Begin Making the Broth:
– Brown meat or chicken with oil, onion, tomatoes, and spices in a couscoussier.
– Add soaked chickpeas, parsley/cilantro bouquet, and water. Boil, cover, and simmer.
First Steaming of the Couscous:
– Drizzle oil over Couscous and toss with water.
– Steam for 15 to 20 minutes.
Second Steaming of the Couscous:
– Turn Couscous back into a bowl, add water and salt, then steam with vegetables.
Third and Final Steaming of the Couscous:
– Turn Couscous out, add turnips and carrots to the pot, then steam with remaining vegetables.
Serving the Couscous:
– Work the butter into Couscous, and add smen to the broth.
– Drizzle broth over Couscous, arrange meat and vegetables, and garnish.

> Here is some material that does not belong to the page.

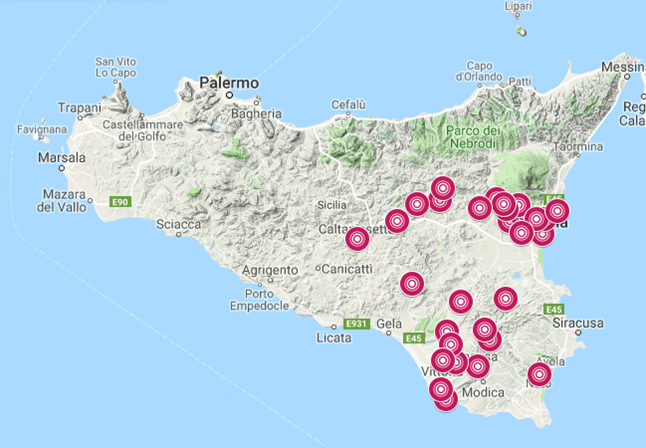Open the easternmost marker on the Catania coast
646x448 pixels.
coord(556,211)
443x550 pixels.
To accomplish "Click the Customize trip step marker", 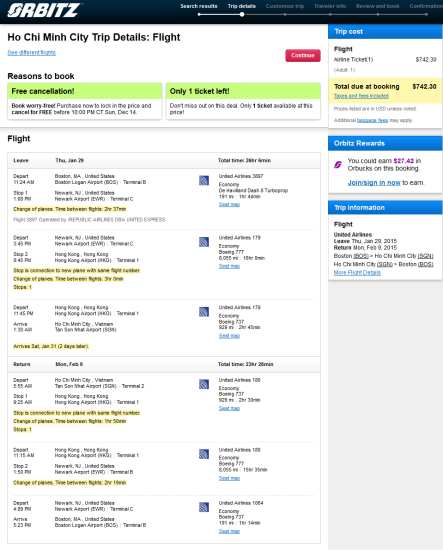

– Serve with optional Tfaya on the side.
Important Notes Before Making Couscous:
– Adjust the cooking time for chicken or a vegetarian version.
– Customize broth richness with additional oil for a vegetarian version.
– Ensure a snug seal when steaming Couscous for authenticity.
– For extra deliciousness, use milk for the final steaming or instant Couscous with reconstituted broth.
– Calories: 940kcal
– Carbohydrates: 130g
– Protein: 49g
– Fat: 24g
– Saturated Fat: 6g
– Cholesterol: 59mg
– Sodium: 1565mg
– Potassium: 1444mg
– Fiber: 14g
– Sugar: 12g
– Vitamin A: 800IU
– Vitamin C: 56.2mg
– Calcium: 160mg
– Iron: 6.8mg
In Morocco, couscous is often represented by the seven-vegetable couscous with Meat, considered the most basic version of this renowned dish, which holds cultural and culinary significance in the region.